期刊名称:Proceedings of the National Academy of Sciences
印刷版ISSN:0027-8424
电子版ISSN:1091-6490
出版年度:2016
卷号:113
期号:46
页码:E7297-E7306
DOI:10.1073/pnas.1610784113
语种:English
出版社:The National Academy of Sciences of the United States of America
摘要:SignificanceThe frontal eye field (FEF) is critical for making eye movements to remembered locations. FEF neurons increase their firing rate in response to seeing a target, to remembering the target location during a delay period, and to planning eye movements to the location. Conventional tools do not allow us to determine what aspects of FEF neuronal activity (i.e., visual, delay, motor) are critical for memory-guided eye movements, so we developed optogenetic tools to inactivate FEF neurons during each task epoch individually. We found that all aspects of FEF firing contribute to behavior. Further, we present tools that inactivate large enough brain volumes for optogenetics to be widely used in primate neuroscience and, potentially, human medicine. Optogenetic methods have been highly effective for suppressing neural activity and modulating behavior in rodents, but effects have been much smaller in primates, which have much larger brains. Here, we present a suite of technologies to use optogenetics effectively in primates and apply these tools to a classic question in oculomotor control.

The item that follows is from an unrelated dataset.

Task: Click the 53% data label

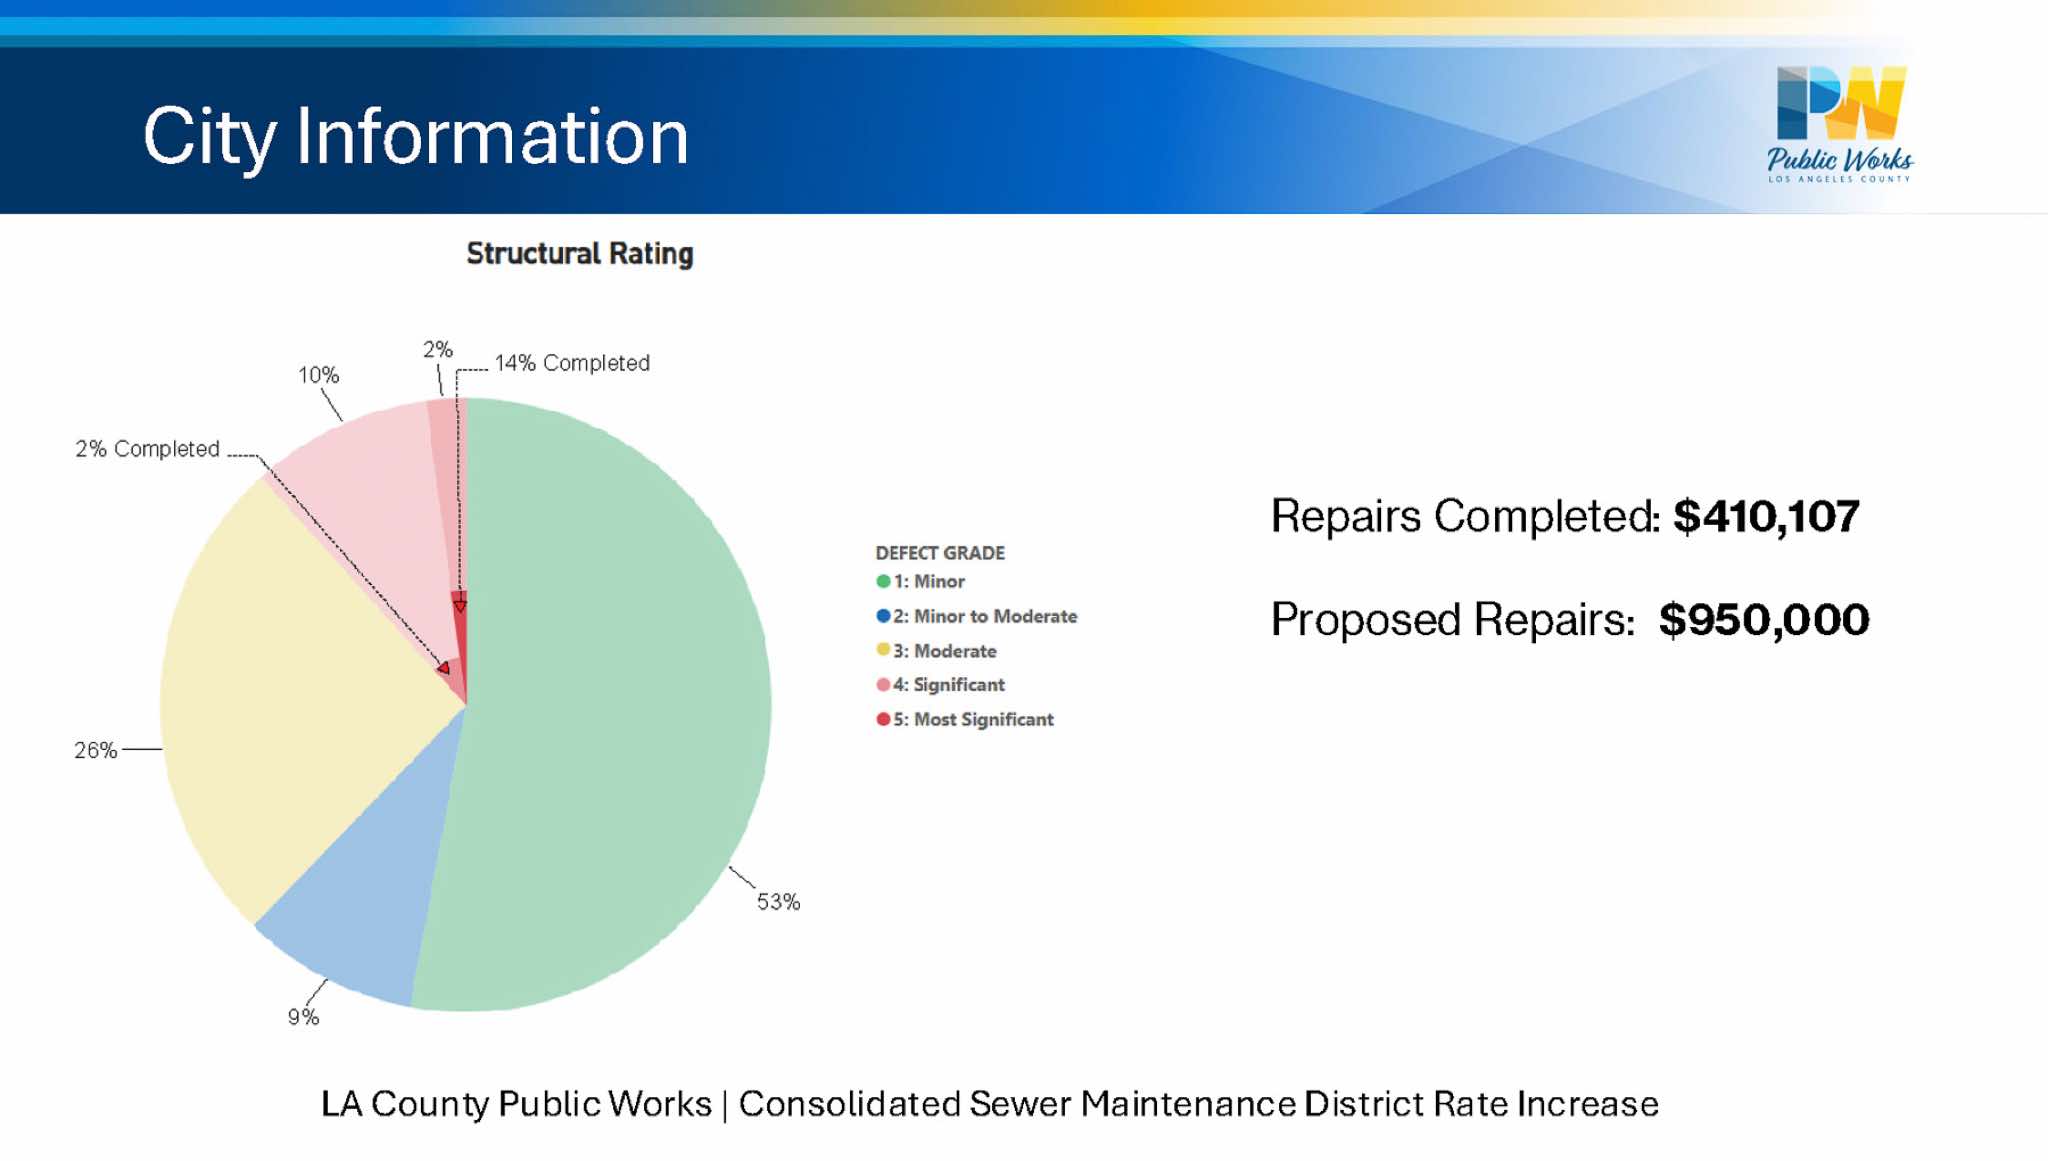Action: click(778, 902)
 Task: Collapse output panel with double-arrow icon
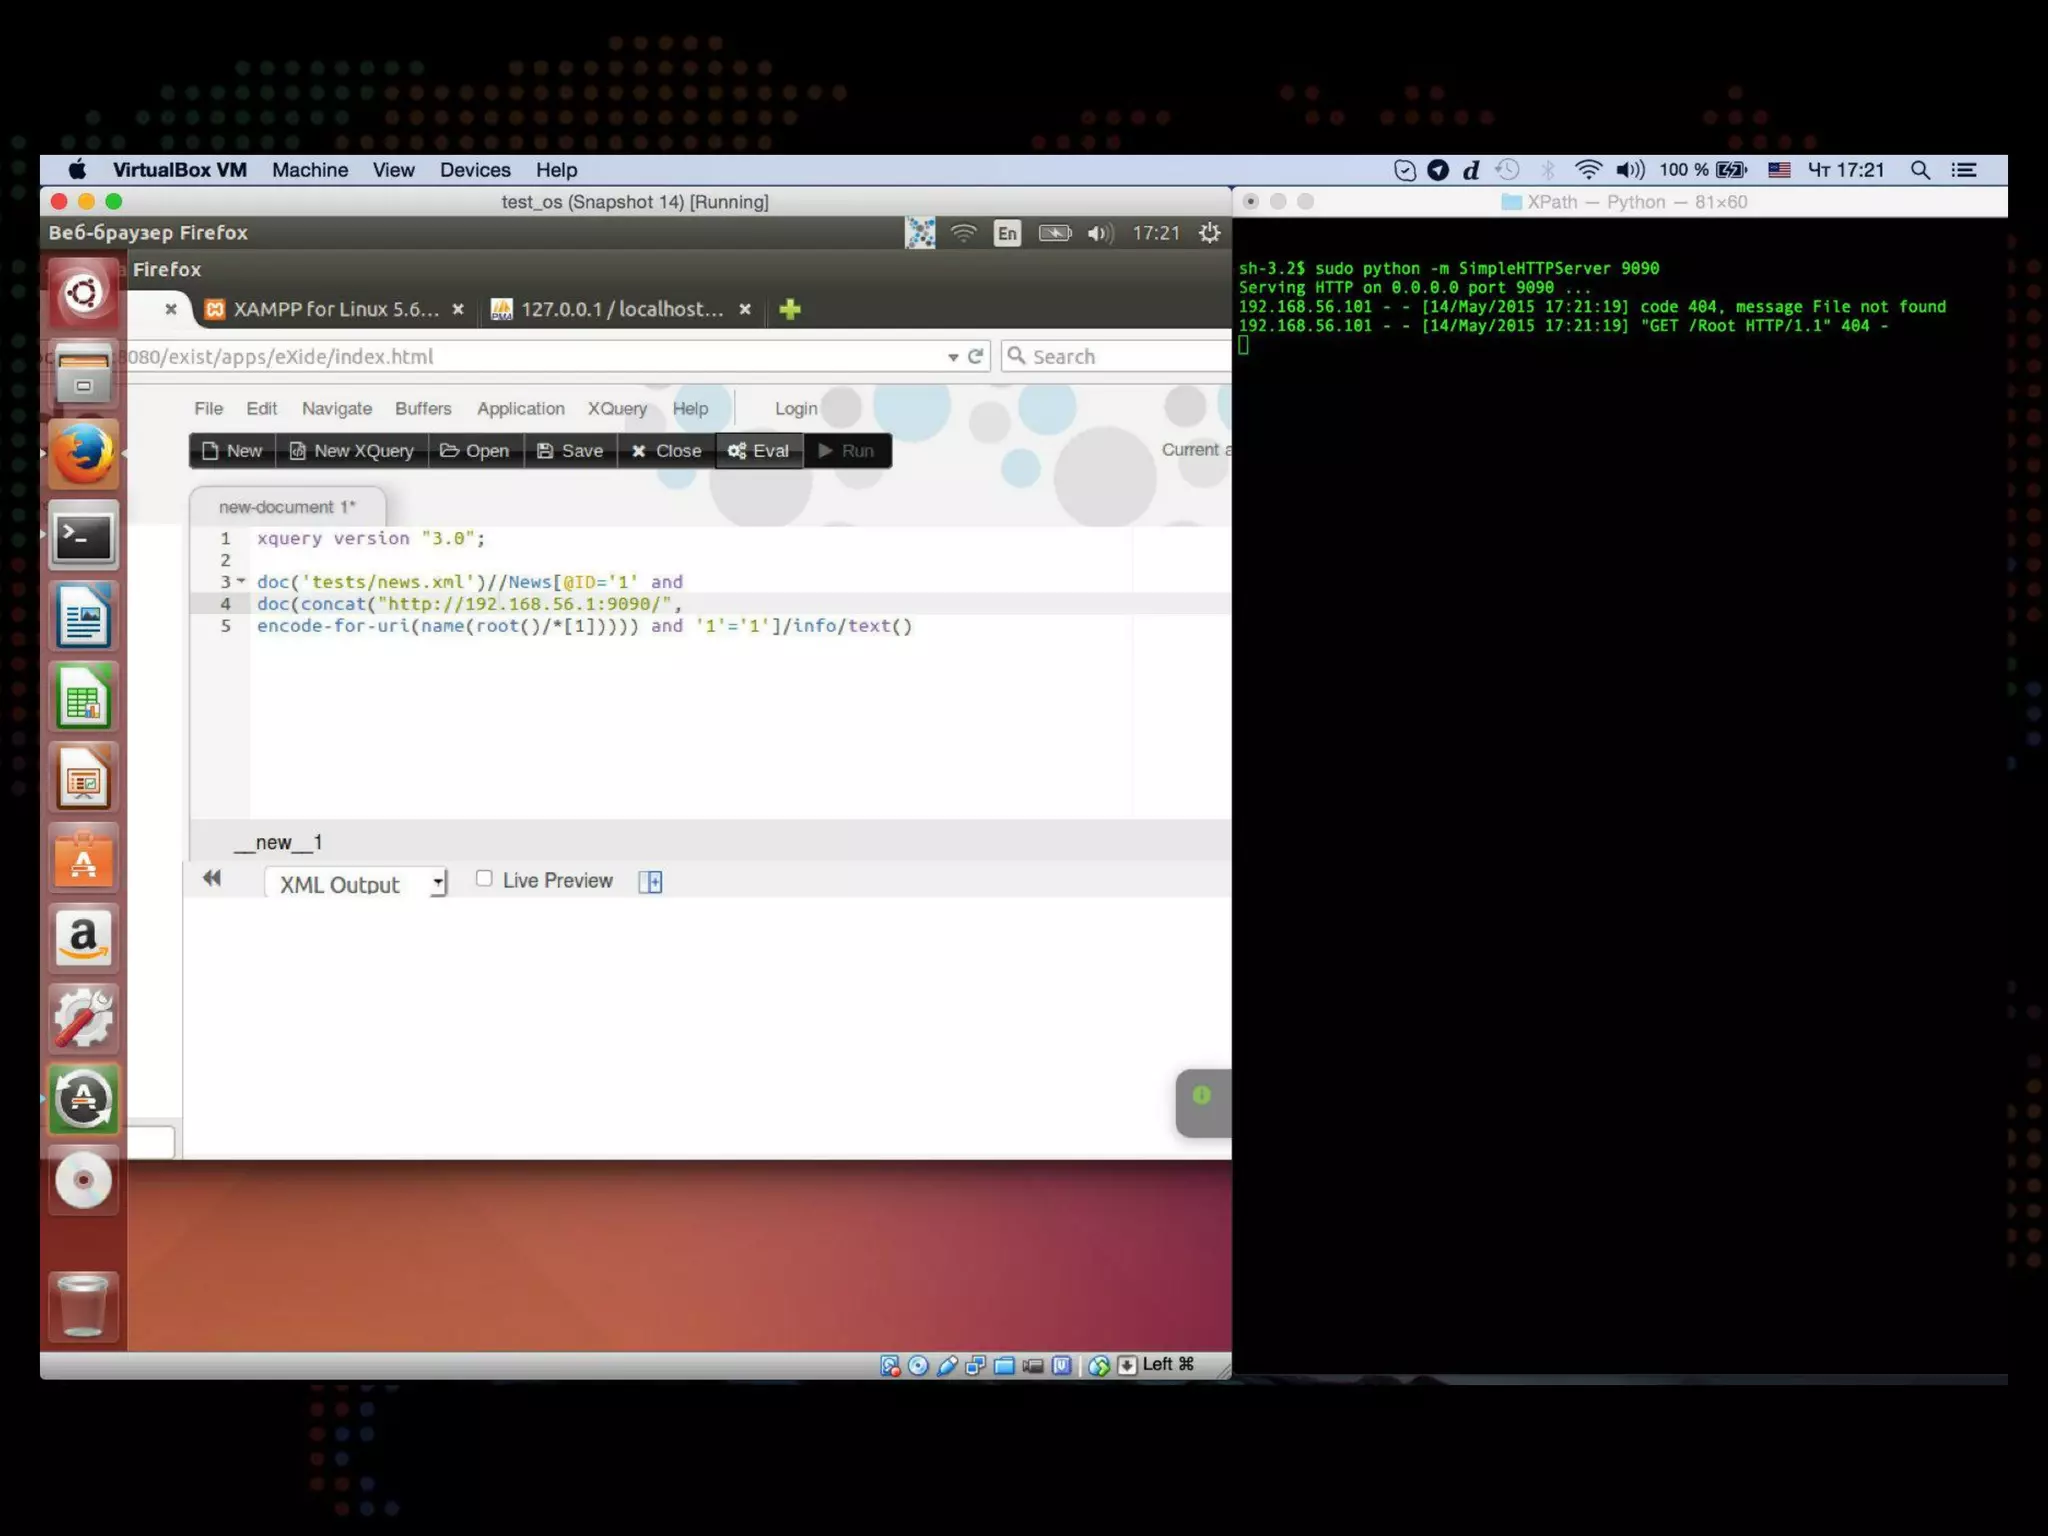tap(211, 879)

First, we measured light absorption and heat propagation in vivo, optimized the conditions for using the red-light-shifted halorhodopsin Jaws in primates, and developed a large-volume illuminator to maximize light delivery with minimal heating and tissue displacement. Together, these advances allowed for nearly universal neuronal inactivation across more than 10 mm3 of the cortex. Using these tools, we demonstrated large behavioral changes (i.e., up to several fold increases in error rate) with relatively low light power densities ([≤]100 mW/mm2) in the frontal eye field (FEF). Pharmacological inactivation studies have shown that the FEF is critical for executing saccades to remembered locations. FEF neurons increase their firing rate during the three epochs of the memory-guided saccade task: visual stimulus presentation, the delay interval, and motor preparation. It is unclear from earlier work, however, whether FEF activity during each epoch is necessary for memory-guided saccade execution. By harnessing the temporal specificity of optogenetics, we found that FEF contributes to memory-guided eye movements during every epoch of the memory-guided saccade task (the visual, delay, and motor periods).